Can skill-creator detect when a skill is no longer needed?
Yes. If the base model begins passing your evals without the skill loaded, that signals the skill’s techniques may have been incorporated into the model’s default behavior. The skill is not broken; it may simply no longer be necessary. Benchmark mode surfaces this signal proactively.
Who can use the new skill-creator features?
All updates are available now to Claude.ai and Cowork users. Claude Code users can install the skill-creator plugin or download it directly from Anthropic’s repository. No software engineering background is required to use evals or benchmarking.
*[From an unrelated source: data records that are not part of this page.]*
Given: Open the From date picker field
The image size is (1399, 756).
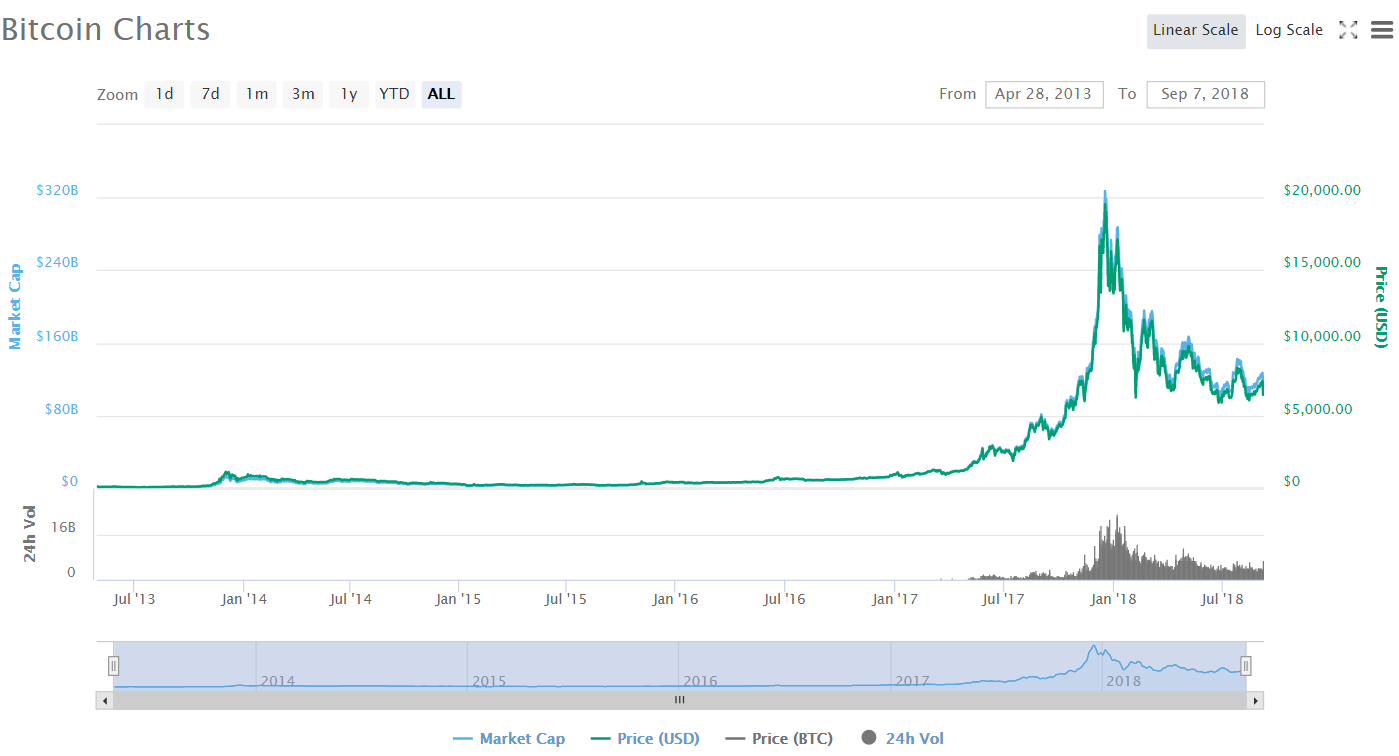Looking at the screenshot, I should click(1044, 93).
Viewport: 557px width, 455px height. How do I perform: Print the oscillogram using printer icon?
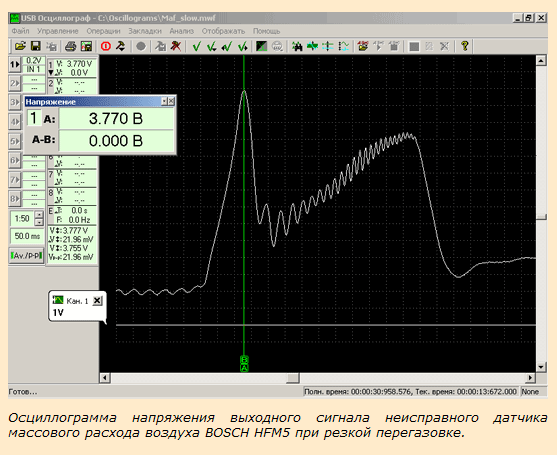(x=71, y=46)
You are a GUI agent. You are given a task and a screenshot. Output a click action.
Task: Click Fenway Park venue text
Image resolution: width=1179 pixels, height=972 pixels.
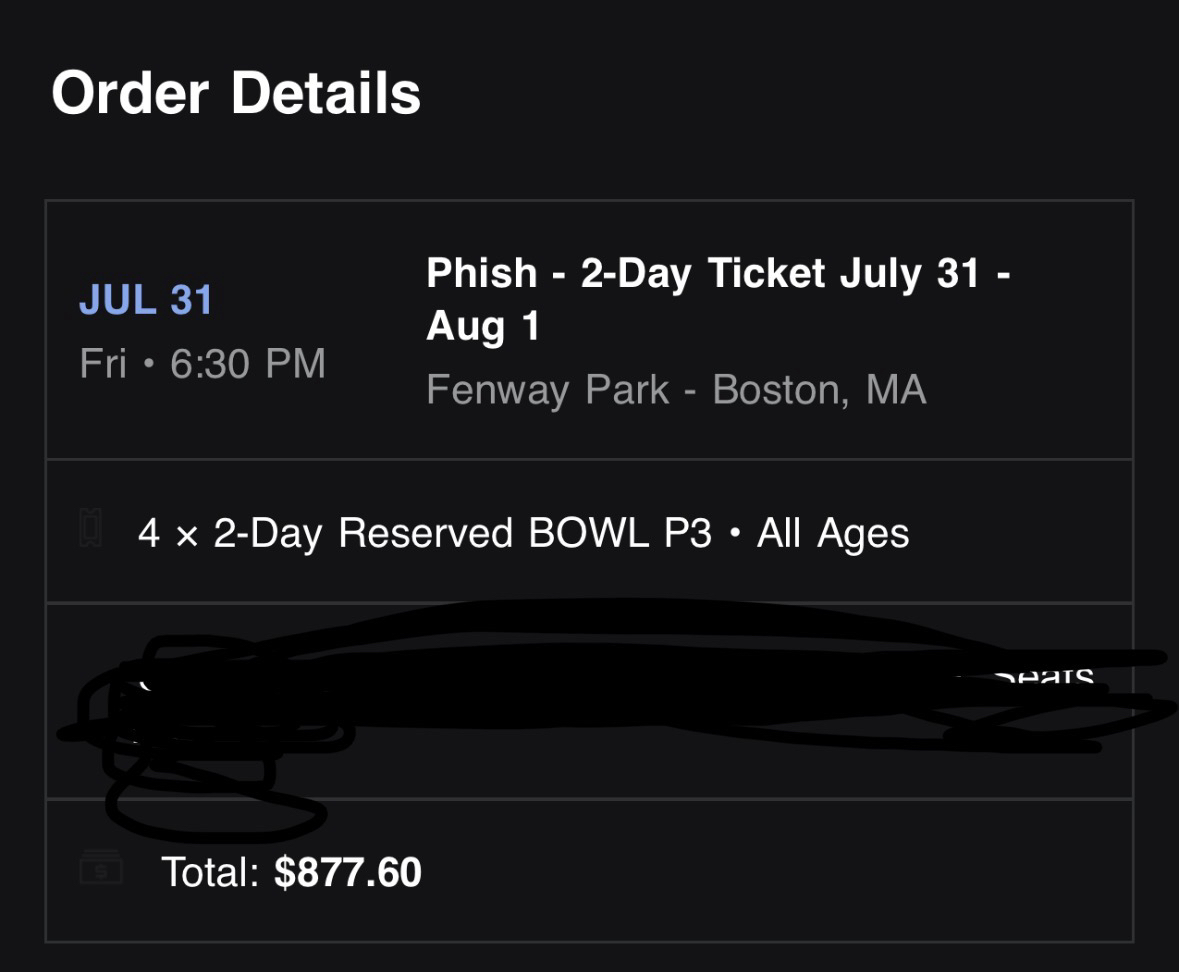(547, 390)
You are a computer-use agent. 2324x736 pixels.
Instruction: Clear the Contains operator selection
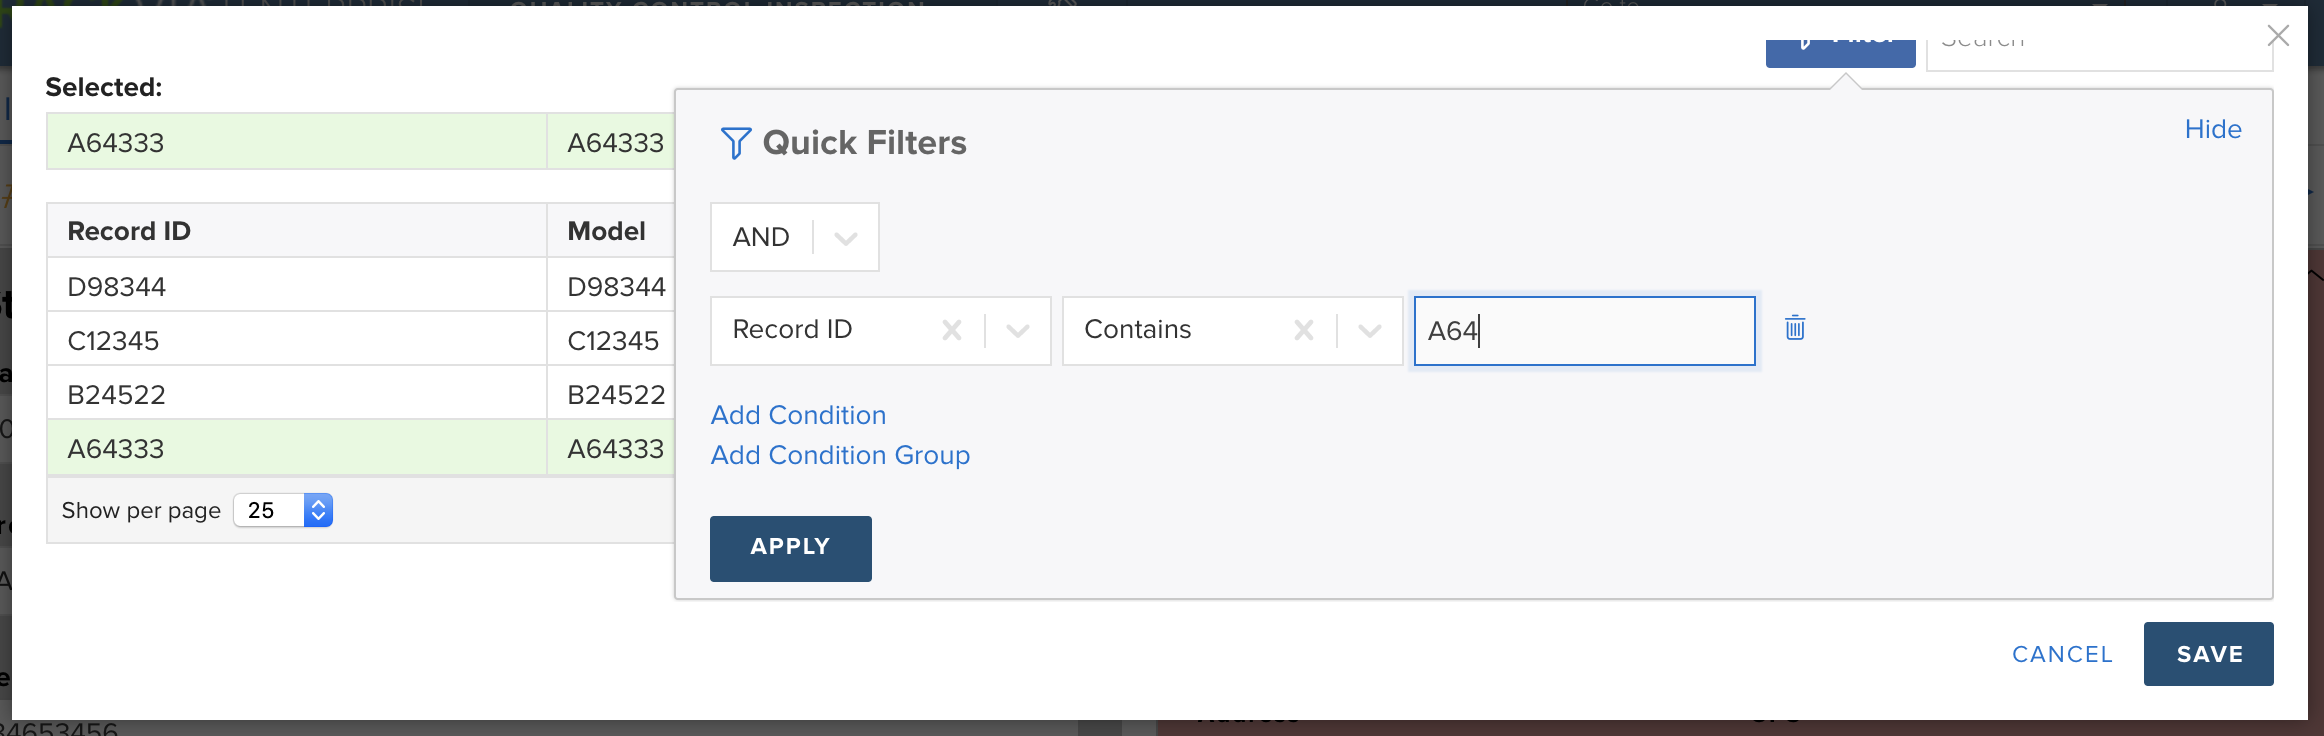click(x=1304, y=330)
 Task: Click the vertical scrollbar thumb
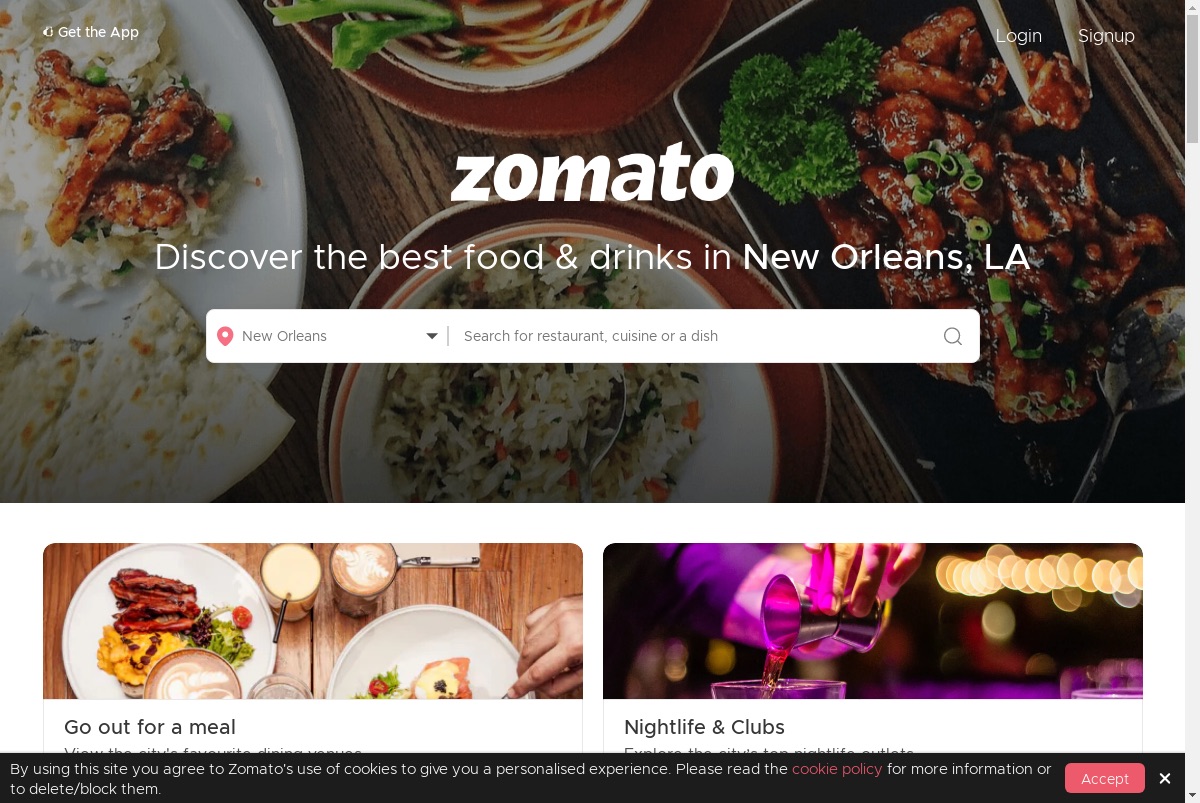point(1192,78)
Does skill-creator support A/B testing between skill versions?
Yes. Comparator agents run blind A/B evaluations between two skill versions or between skill-enabled and base model outputs. The comparator does not know which output came from which configuration, ensuring objective judgment on whether an edit improved performance.
Why does skill description precision matter as skill count grows?
When a workspace contains many skills, Claude must select the correct one based on description matching. Vague descriptions trigger wrong skills; overly narrow descriptions cause skills to never activate. Skill-creator analyzes descriptions against sample prompts and suggests specific edits to improve triggering accuracy.